┌─ Task data

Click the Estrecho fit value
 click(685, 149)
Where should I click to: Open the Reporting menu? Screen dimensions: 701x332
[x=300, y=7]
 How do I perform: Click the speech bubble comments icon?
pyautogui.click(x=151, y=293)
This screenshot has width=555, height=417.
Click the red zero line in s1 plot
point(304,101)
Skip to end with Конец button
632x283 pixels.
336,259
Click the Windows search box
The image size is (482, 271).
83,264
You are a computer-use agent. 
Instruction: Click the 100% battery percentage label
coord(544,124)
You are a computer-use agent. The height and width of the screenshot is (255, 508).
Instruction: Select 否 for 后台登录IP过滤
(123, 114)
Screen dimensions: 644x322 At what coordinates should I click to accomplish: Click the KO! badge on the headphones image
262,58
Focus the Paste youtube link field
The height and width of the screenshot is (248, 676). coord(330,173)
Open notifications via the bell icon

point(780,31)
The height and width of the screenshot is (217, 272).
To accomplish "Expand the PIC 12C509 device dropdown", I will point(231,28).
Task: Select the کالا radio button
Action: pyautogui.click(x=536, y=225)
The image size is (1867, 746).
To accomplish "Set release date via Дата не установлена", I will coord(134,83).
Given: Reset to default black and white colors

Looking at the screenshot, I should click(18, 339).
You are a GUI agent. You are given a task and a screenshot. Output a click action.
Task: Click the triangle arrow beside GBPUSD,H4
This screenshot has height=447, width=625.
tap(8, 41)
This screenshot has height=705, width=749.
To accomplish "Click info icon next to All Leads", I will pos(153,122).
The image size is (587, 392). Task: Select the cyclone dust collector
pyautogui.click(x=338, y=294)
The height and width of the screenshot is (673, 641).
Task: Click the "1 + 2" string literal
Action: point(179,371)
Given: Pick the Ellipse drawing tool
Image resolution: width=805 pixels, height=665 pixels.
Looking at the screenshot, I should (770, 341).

└─

Please reproduce, exactly as written, the lines of the records from the first line through the one containing "Task: Click the triangle".

• [Completed exercise]:
Click the Estrecho fit value
 click(685, 149)
Where should I click to: Open the Reporting menu? Screen dimensions: 701x332
[x=300, y=7]
 How do I perform: Click the speech bubble comments icon?
pyautogui.click(x=151, y=293)
This screenshot has width=555, height=417.
Click the red zero line in s1 plot
point(304,101)
Skip to end with Конец button
632x283 pixels.
336,259
Click the Windows search box
The image size is (482, 271).
83,264
You are a computer-use agent. 
Instruction: Click the 100% battery percentage label
coord(544,124)
You are a computer-use agent. The height and width of the screenshot is (255, 508).
Instruction: Select 否 for 后台登录IP过滤
(123, 114)
Screen dimensions: 644x322 At what coordinates should I click to accomplish: Click the KO! badge on the headphones image
262,58
Focus the Paste youtube link field
The height and width of the screenshot is (248, 676). coord(330,173)
Open notifications via the bell icon

point(780,31)
The height and width of the screenshot is (217, 272).
To accomplish "Expand the PIC 12C509 device dropdown", I will point(231,28).
Task: Select the کالا radio button
Action: pyautogui.click(x=536, y=225)
The image size is (1867, 746).
To accomplish "Set release date via Дата не установлена", I will coord(134,83).
Given: Reset to default black and white colors

Looking at the screenshot, I should click(18, 339).
You are a GUI agent. You are given a task and a screenshot. Output a click action.
Task: Click the triangle arrow beside GBPUSD,H4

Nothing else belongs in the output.